[REQUIREMENT]
Without changing anything, copy out each entry.

[SOURCE RECORDS]
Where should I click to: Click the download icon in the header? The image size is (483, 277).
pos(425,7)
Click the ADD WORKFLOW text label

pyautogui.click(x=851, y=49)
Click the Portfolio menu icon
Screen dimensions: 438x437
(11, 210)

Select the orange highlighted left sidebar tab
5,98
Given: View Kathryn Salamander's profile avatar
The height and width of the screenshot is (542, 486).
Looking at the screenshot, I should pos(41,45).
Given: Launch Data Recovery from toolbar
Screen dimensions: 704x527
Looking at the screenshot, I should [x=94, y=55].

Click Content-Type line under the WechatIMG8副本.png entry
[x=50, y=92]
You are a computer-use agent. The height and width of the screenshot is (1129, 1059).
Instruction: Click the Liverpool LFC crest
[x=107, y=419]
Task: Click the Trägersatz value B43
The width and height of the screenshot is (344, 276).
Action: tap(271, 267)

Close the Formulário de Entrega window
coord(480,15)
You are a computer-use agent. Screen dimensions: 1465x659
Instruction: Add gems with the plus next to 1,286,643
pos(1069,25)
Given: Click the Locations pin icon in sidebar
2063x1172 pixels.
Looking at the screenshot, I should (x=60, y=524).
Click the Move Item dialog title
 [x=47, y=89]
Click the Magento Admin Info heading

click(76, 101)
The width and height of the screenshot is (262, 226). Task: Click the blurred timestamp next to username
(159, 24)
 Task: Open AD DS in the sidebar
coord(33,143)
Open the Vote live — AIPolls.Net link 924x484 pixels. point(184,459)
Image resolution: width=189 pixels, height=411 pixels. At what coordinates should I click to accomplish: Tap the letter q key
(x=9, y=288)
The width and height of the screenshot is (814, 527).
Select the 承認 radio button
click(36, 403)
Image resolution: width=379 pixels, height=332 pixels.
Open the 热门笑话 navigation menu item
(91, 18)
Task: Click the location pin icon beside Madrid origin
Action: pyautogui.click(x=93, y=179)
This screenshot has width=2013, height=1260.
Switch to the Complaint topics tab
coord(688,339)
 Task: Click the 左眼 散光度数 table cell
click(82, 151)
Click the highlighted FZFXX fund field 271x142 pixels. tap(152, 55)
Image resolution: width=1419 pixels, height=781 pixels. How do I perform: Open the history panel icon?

[SOLUTION]
Where should I click to: Click the download icon in the header? The image size is (483, 277).
pos(425,7)
Click the ADD WORKFLOW text label

pyautogui.click(x=851, y=49)
Click the Portfolio menu icon
Screen dimensions: 438x437
(11, 210)

Select the orange highlighted left sidebar tab
5,98
Given: View Kathryn Salamander's profile avatar
The height and width of the screenshot is (542, 486).
Looking at the screenshot, I should pos(41,45).
Given: Launch Data Recovery from toolbar
Screen dimensions: 704x527
Looking at the screenshot, I should [x=94, y=55].

Click Content-Type line under the WechatIMG8副本.png entry
[x=50, y=92]
You are a computer-use agent. The height and width of the screenshot is (1129, 1059).
Instruction: Click the Liverpool LFC crest
[x=107, y=419]
Task: Click the Trägersatz value B43
The width and height of the screenshot is (344, 276).
Action: tap(271, 267)

Close the Formulário de Entrega window
coord(480,15)
You are a computer-use agent. Screen dimensions: 1465x659
Instruction: Add gems with the plus next to 1,286,643
pos(1069,25)
Given: Click the Locations pin icon in sidebar
2063x1172 pixels.
Looking at the screenshot, I should (x=60, y=524).
Click the Move Item dialog title
 [x=47, y=89]
Click the Magento Admin Info heading

click(76, 101)
The width and height of the screenshot is (262, 226). Task: Click the blurred timestamp next to username
(159, 24)
 Task: Open AD DS in the sidebar
coord(33,143)
Open the Vote live — AIPolls.Net link 924x484 pixels. point(184,459)
Image resolution: width=189 pixels, height=411 pixels. At what coordinates should I click to accomplish: Tap the letter q key
(x=9, y=288)
The width and height of the screenshot is (814, 527).
Select the 承認 radio button
click(36, 403)
Image resolution: width=379 pixels, height=332 pixels.
Open the 热门笑话 navigation menu item
(91, 18)
Task: Click the location pin icon beside Madrid origin
Action: pyautogui.click(x=93, y=179)
This screenshot has width=2013, height=1260.
Switch to the Complaint topics tab
coord(688,339)
 Task: Click the 左眼 散光度数 table cell
click(82, 151)
Click the highlighted FZFXX fund field 271x142 pixels. tap(152, 55)
Image resolution: width=1419 pixels, height=781 pixels. How do I perform: Open the history panel icon?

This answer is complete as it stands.